(Saved entries)
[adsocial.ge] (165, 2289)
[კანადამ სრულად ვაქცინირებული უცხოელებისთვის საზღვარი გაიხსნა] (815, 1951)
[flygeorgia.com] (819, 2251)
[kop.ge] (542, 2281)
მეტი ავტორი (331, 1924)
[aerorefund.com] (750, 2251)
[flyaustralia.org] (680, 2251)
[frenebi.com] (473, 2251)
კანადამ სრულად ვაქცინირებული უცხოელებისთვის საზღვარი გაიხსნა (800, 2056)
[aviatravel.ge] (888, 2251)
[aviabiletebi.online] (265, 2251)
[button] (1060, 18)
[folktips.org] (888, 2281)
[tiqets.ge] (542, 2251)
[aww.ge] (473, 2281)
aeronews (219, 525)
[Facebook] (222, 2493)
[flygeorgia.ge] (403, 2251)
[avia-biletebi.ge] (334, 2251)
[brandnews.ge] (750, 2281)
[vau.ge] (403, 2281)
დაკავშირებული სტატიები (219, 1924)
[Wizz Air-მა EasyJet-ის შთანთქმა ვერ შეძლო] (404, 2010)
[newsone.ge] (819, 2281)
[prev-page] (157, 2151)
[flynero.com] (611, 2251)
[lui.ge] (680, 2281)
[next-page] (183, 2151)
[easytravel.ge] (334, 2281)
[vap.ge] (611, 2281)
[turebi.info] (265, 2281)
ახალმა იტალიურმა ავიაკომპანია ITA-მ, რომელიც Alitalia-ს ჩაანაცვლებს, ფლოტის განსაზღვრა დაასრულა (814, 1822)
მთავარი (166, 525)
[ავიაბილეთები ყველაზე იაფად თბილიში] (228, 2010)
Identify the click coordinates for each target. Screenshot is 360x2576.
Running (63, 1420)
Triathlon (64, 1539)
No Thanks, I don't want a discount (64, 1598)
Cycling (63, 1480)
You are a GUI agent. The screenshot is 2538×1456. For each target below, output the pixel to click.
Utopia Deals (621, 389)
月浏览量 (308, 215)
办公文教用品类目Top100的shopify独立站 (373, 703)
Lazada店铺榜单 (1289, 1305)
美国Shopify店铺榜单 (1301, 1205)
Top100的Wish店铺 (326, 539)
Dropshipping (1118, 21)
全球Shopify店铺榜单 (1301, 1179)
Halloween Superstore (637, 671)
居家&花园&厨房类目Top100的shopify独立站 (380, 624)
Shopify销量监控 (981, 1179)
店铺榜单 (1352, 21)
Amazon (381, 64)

**Directions:**
Please give back, exactly as it stands above, the stretch from the line with "[Facebook] (222, 2493)" through the line with "[turebi.info] (265, 2281)", and no line outside it.

**Task output:**
[Facebook] (222, 2493)
[flygeorgia.ge] (403, 2251)
[avia-biletebi.ge] (334, 2251)
[brandnews.ge] (750, 2281)
[vau.ge] (403, 2281)
დაკავშირებული სტატიები (219, 1924)
[Wizz Air-მა EasyJet-ის შთანთქმა ვერ შეძლო] (404, 2010)
[newsone.ge] (819, 2281)
[prev-page] (157, 2151)
[flynero.com] (611, 2251)
[lui.ge] (680, 2281)
[next-page] (183, 2151)
[easytravel.ge] (334, 2281)
[vap.ge] (611, 2281)
[turebi.info] (265, 2281)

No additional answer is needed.